The Euro has come under pressure amid ongoing geopolitical tensions and concerns over the eurozone's economic outlook, with particular focus on the latest German ZEW Survey results. ING’s Francesco Pesole notes that while EUR/USD has remained resilient alongside risk sentiment despite unresolved Gulf tensions, the current levels may not be sustainable if there is a significant equity market correction. Pesole maintains a bearish-leaning view on EUR/USD, suggesting that a break above 1.180 is unlikely to hold and a retest of 1.170 is more probable, barring tangible progress towards a US-Iran peace deal [1].
The ZEW Survey for May was highly anticipated, with consensus expecting further deterioration in both the German Economic Sentiment Index and the Current Situation Index. Specifically, the Economic Sentiment Index was forecast to fall to -19.8 from -17.2 in April, while the Current Situation Sub-Index was expected to drop to -77.5 from -73.7 [2]. However, the actual release showed an unexpected improvement in the Economic Sentiment Index, which rose to -10.2 in May, defying expectations of a further decline [2].
Despite this positive surprise in the ZEW data, EUR/USD traded negatively ahead of the survey, influenced by heightened US-Iran tensions that increased demand for the US Dollar as a safe-haven asset [2]. Analysts noted that if the data had come in better than expected, it could have provided support for the Euro, with resistance levels identified at 1.1788 and 1.1800, and downside support at 1.1722 and further at 1.1685 and 1.1655 [2].

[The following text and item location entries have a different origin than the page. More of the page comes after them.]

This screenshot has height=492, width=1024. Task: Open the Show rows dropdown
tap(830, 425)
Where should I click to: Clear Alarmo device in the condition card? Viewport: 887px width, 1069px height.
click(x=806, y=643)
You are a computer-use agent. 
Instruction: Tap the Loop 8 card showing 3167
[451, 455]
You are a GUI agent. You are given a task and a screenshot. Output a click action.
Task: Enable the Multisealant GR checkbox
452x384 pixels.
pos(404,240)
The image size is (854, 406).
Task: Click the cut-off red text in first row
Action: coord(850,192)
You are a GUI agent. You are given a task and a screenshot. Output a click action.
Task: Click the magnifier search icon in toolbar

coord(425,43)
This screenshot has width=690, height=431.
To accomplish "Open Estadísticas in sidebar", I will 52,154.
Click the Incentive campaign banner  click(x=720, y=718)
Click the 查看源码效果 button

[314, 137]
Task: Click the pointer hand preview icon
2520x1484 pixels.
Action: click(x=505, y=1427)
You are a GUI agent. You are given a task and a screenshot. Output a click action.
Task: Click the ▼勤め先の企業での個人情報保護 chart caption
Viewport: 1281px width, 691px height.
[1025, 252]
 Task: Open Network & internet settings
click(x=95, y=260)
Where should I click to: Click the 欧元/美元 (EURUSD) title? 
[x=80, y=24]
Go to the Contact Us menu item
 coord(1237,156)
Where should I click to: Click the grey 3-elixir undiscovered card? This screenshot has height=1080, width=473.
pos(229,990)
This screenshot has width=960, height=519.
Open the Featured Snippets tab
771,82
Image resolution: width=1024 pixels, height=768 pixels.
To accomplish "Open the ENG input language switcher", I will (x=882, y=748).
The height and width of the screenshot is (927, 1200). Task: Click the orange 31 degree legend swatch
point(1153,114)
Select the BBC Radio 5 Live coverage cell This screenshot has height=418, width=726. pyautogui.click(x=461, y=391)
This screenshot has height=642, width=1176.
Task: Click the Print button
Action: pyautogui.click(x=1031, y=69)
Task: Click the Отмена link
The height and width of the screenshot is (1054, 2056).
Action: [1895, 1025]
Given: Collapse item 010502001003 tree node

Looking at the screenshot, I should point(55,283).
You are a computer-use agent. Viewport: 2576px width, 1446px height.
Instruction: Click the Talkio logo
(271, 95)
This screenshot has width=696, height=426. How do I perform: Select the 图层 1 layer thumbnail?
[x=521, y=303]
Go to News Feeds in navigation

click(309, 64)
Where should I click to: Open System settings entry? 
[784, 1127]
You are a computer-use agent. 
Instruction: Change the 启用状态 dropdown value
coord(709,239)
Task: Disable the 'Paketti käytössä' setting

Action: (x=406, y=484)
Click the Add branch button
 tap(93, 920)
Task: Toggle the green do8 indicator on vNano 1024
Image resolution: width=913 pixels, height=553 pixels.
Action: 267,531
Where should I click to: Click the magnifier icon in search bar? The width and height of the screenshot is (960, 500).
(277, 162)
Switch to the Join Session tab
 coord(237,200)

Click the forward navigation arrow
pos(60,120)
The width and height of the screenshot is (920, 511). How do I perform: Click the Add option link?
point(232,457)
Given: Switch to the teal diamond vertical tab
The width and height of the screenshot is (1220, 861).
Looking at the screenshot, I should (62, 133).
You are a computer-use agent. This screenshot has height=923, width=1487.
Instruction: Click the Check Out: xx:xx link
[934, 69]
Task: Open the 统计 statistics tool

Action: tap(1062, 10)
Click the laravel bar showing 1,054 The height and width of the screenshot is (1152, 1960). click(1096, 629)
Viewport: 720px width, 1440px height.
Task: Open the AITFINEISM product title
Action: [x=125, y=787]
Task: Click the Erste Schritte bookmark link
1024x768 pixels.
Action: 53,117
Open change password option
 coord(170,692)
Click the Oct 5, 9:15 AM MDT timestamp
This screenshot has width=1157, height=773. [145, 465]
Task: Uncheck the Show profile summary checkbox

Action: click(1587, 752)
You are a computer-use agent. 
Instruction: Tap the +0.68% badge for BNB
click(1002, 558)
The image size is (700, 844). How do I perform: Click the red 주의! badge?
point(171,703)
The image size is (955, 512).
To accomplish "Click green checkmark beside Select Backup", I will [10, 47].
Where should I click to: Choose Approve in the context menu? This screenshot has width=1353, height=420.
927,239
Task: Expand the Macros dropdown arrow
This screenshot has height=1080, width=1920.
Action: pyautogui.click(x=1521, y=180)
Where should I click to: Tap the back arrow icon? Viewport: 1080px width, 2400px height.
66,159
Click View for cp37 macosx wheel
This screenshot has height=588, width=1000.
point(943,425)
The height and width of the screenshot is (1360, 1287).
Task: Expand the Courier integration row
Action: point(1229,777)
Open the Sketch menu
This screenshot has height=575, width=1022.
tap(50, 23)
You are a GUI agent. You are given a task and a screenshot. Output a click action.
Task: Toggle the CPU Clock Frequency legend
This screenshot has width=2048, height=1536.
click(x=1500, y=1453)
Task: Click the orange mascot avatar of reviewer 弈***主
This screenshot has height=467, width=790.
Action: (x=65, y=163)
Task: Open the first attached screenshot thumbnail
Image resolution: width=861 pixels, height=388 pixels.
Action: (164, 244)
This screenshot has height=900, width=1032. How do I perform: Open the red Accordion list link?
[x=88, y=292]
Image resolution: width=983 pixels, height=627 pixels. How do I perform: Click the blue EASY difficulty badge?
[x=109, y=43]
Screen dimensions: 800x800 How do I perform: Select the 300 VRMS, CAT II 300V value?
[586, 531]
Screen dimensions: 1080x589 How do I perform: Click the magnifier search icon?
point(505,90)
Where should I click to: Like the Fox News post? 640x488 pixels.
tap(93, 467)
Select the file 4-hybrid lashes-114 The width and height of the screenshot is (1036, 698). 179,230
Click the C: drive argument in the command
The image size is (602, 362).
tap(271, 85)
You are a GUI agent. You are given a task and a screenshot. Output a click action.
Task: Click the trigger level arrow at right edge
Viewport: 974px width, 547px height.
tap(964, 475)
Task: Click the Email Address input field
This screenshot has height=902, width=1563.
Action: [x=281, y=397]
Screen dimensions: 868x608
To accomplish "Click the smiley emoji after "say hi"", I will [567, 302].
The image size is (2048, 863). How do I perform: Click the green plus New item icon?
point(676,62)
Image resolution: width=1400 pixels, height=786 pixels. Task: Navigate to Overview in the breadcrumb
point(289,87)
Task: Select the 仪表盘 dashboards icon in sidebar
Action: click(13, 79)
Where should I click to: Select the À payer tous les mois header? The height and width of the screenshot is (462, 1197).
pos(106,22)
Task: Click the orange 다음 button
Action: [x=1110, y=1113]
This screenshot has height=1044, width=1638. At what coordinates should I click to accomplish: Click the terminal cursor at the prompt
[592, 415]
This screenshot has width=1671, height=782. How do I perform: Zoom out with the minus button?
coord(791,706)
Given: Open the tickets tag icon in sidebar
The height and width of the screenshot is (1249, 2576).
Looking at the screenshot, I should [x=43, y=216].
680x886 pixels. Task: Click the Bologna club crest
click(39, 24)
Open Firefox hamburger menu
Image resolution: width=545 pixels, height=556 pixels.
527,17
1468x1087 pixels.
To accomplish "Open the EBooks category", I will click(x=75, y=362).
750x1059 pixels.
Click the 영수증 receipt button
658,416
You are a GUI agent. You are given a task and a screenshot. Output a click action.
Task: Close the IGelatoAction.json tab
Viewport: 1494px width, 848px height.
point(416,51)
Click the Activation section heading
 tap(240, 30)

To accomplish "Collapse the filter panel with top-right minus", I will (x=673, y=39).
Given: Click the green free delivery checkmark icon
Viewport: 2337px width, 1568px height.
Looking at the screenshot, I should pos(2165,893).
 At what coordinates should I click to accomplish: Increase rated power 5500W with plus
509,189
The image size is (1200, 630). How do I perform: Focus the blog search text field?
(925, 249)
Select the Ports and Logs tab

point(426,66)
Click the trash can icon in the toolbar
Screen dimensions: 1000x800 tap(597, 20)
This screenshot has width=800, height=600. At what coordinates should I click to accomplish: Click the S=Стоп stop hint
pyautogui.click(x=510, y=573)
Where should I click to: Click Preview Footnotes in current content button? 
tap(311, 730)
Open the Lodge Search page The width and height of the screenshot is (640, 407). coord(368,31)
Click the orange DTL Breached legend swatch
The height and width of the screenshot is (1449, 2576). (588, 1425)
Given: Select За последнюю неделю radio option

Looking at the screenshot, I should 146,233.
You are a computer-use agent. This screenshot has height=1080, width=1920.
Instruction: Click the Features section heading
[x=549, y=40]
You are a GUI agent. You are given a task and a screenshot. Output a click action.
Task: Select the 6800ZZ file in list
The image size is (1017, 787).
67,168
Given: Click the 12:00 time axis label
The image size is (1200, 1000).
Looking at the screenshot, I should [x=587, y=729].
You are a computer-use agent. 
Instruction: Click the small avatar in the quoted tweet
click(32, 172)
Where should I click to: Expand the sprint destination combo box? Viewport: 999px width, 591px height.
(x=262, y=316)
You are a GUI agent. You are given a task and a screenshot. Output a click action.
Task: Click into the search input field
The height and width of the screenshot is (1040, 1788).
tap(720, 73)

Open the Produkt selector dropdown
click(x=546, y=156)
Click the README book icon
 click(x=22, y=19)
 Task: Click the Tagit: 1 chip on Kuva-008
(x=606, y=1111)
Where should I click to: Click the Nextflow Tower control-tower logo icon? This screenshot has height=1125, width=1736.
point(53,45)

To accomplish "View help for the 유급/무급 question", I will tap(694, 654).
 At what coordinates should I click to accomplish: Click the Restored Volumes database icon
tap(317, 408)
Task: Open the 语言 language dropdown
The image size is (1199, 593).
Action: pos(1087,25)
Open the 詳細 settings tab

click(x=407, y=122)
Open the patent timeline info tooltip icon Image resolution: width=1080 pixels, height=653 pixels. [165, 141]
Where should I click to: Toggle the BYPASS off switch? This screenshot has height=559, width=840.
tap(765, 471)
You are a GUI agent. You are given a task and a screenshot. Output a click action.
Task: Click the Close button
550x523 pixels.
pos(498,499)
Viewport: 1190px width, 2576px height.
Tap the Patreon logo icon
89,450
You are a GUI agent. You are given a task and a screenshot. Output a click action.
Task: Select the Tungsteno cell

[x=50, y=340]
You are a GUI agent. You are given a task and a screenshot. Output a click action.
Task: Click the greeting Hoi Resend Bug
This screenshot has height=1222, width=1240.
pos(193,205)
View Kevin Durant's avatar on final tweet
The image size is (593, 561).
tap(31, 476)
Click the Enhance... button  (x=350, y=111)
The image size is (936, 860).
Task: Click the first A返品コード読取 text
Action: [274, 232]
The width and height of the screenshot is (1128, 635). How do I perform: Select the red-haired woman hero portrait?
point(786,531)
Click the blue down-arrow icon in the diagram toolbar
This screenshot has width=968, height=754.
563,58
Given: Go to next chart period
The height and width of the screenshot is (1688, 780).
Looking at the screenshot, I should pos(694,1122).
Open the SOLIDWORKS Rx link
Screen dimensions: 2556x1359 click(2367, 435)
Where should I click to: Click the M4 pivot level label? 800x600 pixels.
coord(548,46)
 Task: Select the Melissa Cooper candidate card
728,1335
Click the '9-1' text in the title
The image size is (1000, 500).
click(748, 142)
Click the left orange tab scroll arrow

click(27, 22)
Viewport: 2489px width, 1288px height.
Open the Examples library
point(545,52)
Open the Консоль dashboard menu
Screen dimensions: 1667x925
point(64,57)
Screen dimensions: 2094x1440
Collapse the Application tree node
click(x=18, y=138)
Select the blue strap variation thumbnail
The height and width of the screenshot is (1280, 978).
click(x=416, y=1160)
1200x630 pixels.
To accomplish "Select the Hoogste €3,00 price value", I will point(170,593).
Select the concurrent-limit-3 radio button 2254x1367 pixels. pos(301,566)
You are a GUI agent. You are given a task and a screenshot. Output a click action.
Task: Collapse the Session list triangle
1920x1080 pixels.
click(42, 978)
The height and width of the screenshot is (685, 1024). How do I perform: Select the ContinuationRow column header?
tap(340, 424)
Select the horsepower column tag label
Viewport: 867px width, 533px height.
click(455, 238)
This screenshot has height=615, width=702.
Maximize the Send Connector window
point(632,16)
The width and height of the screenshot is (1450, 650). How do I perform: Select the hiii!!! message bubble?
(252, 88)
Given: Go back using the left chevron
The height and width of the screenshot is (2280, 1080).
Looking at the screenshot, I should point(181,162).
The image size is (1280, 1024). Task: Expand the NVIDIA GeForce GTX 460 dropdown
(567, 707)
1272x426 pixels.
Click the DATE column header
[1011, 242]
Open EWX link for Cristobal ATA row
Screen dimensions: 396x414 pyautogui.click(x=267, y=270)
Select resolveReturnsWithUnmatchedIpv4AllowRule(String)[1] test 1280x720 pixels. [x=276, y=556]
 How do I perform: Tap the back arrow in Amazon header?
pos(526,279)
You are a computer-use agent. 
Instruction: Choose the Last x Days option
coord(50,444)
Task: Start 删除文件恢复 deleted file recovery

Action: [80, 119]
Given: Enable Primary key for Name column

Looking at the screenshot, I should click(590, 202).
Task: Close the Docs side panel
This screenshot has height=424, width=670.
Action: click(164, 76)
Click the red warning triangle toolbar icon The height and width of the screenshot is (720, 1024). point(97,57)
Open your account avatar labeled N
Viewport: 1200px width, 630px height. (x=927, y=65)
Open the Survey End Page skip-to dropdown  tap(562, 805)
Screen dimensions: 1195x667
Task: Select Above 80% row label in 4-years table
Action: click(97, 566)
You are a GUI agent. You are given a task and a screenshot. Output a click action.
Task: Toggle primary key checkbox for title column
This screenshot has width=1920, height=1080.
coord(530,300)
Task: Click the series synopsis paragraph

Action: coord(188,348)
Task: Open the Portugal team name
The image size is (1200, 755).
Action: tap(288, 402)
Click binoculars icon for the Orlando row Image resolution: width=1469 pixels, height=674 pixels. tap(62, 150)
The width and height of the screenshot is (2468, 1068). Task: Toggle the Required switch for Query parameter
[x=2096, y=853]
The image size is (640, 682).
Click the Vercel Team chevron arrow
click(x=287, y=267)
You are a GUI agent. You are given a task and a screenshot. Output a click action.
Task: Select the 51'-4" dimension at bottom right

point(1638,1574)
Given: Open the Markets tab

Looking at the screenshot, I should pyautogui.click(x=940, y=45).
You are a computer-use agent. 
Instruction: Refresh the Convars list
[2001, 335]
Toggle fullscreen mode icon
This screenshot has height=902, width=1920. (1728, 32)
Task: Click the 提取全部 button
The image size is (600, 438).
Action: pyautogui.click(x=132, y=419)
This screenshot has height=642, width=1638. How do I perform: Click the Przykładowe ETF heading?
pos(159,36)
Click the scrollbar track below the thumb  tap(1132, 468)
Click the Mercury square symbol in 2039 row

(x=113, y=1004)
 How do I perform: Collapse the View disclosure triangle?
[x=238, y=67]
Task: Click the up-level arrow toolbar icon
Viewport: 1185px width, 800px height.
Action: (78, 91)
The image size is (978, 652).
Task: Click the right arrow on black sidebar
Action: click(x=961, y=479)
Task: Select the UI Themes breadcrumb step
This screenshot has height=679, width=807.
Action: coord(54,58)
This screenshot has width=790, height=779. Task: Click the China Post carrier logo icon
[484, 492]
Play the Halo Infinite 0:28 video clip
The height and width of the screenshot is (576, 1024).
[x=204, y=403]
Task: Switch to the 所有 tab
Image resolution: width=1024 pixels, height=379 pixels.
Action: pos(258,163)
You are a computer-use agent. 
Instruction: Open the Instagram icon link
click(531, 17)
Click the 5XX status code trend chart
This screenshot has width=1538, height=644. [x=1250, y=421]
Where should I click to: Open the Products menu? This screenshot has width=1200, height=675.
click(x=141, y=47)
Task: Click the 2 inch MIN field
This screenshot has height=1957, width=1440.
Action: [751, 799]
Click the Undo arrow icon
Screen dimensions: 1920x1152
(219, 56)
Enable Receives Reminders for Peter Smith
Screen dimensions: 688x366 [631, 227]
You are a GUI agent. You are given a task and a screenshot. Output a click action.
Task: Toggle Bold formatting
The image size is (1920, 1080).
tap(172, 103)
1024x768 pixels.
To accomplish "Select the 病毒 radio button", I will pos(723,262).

Pesole cautions that the ZEW surveys, while important, can be difficult to interpret in the current volatile geopolitical environment, but the overall message remains one of a worsening eurozone growth outlook [1]. He reiterates a bearish stance on EUR/USD unless there are concrete steps towards easing US-Iran tensions [1].
CONCLUSION
Despite an unexpected improvement in the German ZEW Economic Sentiment Index, the Euro remains under pressure due to persistent geopolitical risks and a broadly bearish outlook from analysts. Market participants are likely to remain cautious, with EUR/USD seen as vulnerable to further downside unless there is a significant shift in geopolitical developments or economic sentiment.